## Exercise
In the copy you make, keep each entry exactly as it is and leave out all images.
Start of Entries supplied
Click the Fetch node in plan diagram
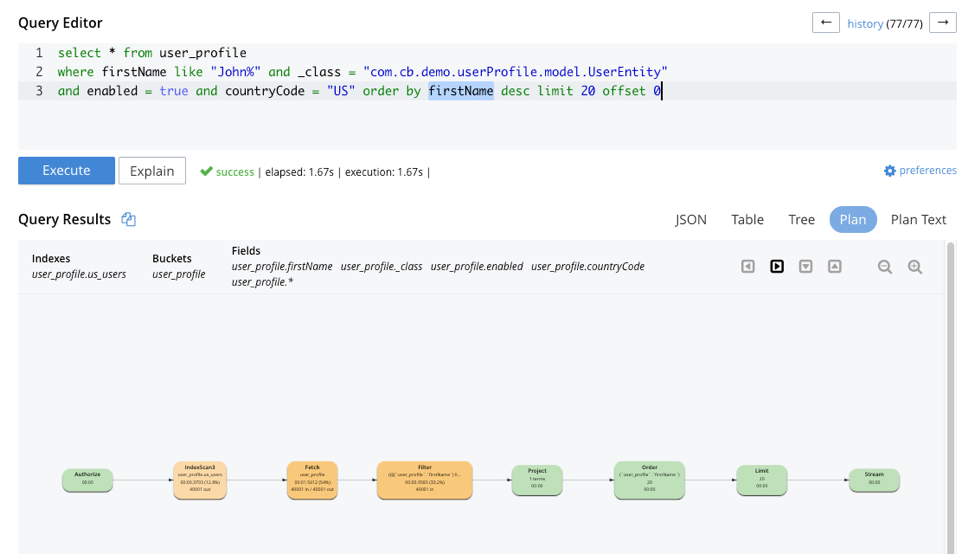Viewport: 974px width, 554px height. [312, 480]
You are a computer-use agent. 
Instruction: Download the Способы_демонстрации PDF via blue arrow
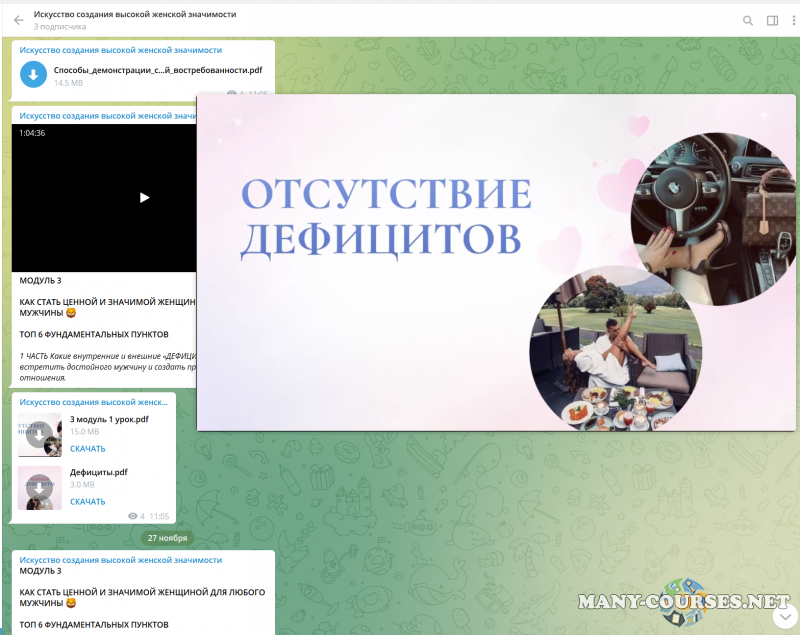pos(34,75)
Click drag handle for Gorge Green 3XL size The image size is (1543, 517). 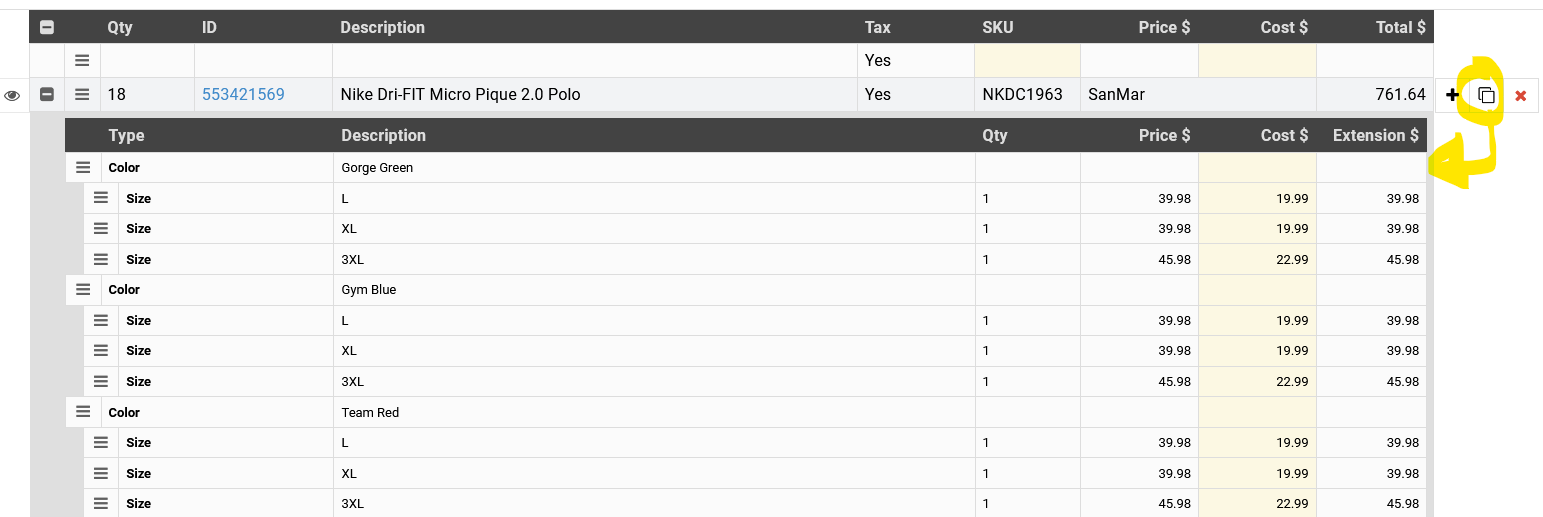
End of Entries supplied
## Task output
Click the Fetch node in plan diagram
Viewport: 974px width, 554px height. [312, 480]
You are a computer-use agent. 
Instruction: Download the Способы_демонстрации PDF via blue arrow
pos(34,75)
Click drag handle for Gorge Green 3XL size The image size is (1543, 517). 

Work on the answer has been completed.